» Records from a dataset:
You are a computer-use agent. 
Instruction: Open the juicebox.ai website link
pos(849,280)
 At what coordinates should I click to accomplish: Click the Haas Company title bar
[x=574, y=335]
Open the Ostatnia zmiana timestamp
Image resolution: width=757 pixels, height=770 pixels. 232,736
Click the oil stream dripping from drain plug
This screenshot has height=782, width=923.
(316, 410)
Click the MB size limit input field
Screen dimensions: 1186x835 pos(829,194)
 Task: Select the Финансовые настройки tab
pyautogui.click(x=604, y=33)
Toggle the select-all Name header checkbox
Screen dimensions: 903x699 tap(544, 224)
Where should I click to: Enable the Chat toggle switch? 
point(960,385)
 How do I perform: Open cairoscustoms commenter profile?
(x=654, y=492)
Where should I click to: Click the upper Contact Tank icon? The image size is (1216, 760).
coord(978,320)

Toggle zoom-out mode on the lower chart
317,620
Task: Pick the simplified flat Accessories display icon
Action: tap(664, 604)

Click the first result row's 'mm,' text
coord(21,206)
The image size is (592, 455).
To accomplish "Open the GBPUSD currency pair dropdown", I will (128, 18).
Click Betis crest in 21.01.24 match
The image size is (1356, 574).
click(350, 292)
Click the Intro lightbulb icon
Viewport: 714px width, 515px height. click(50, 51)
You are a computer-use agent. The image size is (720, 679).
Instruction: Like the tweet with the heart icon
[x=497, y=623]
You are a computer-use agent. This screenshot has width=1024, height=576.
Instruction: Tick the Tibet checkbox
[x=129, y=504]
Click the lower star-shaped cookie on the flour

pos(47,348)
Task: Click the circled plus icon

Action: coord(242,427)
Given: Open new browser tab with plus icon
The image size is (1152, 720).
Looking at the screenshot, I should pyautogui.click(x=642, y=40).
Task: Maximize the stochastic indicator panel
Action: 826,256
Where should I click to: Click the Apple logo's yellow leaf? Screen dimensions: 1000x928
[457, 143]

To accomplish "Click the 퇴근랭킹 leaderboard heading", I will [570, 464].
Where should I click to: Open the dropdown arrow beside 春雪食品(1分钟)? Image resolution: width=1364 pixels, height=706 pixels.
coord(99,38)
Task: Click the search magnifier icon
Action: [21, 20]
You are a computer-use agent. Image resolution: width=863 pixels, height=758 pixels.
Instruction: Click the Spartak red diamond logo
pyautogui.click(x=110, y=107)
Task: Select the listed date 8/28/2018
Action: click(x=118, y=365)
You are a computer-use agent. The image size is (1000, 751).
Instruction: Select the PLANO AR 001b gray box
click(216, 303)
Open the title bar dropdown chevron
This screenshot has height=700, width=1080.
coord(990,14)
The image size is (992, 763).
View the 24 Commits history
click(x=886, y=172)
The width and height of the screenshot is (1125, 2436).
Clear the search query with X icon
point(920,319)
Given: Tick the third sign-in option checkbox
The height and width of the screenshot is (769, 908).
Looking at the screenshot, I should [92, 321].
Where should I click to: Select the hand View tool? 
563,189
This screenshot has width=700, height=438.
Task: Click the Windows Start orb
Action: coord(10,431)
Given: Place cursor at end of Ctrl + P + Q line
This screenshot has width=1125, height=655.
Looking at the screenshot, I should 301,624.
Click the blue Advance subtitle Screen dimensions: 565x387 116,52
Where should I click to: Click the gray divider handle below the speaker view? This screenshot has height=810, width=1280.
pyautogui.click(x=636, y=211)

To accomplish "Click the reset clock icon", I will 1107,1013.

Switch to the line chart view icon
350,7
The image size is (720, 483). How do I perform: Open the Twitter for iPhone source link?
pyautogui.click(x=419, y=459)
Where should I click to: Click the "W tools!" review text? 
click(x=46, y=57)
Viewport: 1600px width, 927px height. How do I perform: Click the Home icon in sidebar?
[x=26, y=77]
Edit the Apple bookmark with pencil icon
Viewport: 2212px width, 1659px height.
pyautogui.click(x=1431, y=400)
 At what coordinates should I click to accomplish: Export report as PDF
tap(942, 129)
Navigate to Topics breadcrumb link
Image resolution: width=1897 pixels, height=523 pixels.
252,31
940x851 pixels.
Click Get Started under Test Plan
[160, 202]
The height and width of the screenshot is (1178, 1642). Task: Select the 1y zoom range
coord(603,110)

» Challenge:
Tally the lines of the records that contain the string "what", treating uppercase and lowercase as different. Give only the number.

» Reply:
2